*Required work*. Down to the final line, return the records unchanged.

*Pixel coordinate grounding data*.
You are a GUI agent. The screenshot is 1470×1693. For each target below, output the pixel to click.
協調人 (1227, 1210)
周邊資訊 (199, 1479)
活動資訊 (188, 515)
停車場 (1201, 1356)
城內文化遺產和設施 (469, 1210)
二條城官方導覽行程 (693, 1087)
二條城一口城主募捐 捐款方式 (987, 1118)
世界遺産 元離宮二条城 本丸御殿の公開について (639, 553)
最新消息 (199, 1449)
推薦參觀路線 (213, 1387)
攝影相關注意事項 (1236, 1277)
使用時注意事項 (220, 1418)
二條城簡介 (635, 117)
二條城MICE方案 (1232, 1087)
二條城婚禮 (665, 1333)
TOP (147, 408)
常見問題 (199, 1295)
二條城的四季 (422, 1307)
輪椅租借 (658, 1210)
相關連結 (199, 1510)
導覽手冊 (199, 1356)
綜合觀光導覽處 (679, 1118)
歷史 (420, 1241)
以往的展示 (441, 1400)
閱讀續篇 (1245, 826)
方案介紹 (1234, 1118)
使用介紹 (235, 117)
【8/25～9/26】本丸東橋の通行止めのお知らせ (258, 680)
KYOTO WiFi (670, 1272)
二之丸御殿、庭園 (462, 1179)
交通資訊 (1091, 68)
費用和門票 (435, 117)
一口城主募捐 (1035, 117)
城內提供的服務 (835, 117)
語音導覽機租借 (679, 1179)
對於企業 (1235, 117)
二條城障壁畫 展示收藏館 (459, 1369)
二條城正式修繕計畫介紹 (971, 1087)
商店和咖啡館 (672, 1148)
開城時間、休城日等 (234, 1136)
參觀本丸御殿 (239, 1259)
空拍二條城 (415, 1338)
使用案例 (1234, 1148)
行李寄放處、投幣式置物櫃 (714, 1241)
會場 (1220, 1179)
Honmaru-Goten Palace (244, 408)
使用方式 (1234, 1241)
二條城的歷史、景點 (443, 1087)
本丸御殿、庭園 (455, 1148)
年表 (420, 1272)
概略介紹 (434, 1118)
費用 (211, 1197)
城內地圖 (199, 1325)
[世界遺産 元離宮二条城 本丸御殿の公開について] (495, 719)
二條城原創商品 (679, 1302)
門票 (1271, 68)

*Your solution*.
You are a GUI agent. The screenshot is 1470×1693. For each target below, output the pixel to click.
協調人 (1227, 1210)
周邊資訊 (199, 1479)
活動資訊 (188, 515)
停車場 (1201, 1356)
城內文化遺產和設施 (469, 1210)
二條城官方導覽行程 (693, 1087)
二條城一口城主募捐 捐款方式 (987, 1118)
世界遺産 元離宮二条城 本丸御殿の公開について (639, 553)
最新消息 (199, 1449)
推薦參觀路線 (213, 1387)
攝影相關注意事項 (1236, 1277)
使用時注意事項 (220, 1418)
二條城簡介 (635, 117)
二條城MICE方案 (1232, 1087)
二條城婚禮 (665, 1333)
TOP (147, 408)
常見問題 (199, 1295)
二條城的四季 (422, 1307)
輪椅租借 (658, 1210)
相關連結 (199, 1510)
導覽手冊 (199, 1356)
綜合觀光導覽處 (679, 1118)
歷史 (420, 1241)
以往的展示 (441, 1400)
閱讀續篇 (1245, 826)
方案介紹 (1234, 1118)
使用介紹 (235, 117)
【8/25～9/26】本丸東橋の通行止めのお知らせ (258, 680)
KYOTO WiFi (670, 1272)
二之丸御殿、庭園 (462, 1179)
交通資訊 (1091, 68)
費用和門票 (435, 117)
一口城主募捐 (1035, 117)
城內提供的服務 (835, 117)
語音導覽機租借 (679, 1179)
對於企業 (1235, 117)
二條城障壁畫 展示收藏館 (459, 1369)
二條城正式修繕計畫介紹 (971, 1087)
商店和咖啡館 (672, 1148)
開城時間、休城日等 (234, 1136)
參觀本丸御殿 (239, 1259)
空拍二條城 (415, 1338)
使用案例 (1234, 1148)
行李寄放處、投幣式置物櫃 (714, 1241)
會場 (1220, 1179)
Honmaru-Goten Palace (244, 408)
使用方式 (1234, 1241)
二條城的歷史、景點 (443, 1087)
本丸御殿、庭園 (455, 1148)
年表 (420, 1272)
概略介紹 (434, 1118)
費用 (211, 1197)
城內地圖 (199, 1325)
[世界遺産 元離宮二条城 本丸御殿の公開について] (495, 719)
二條城原創商品 (679, 1302)
門票 (1271, 68)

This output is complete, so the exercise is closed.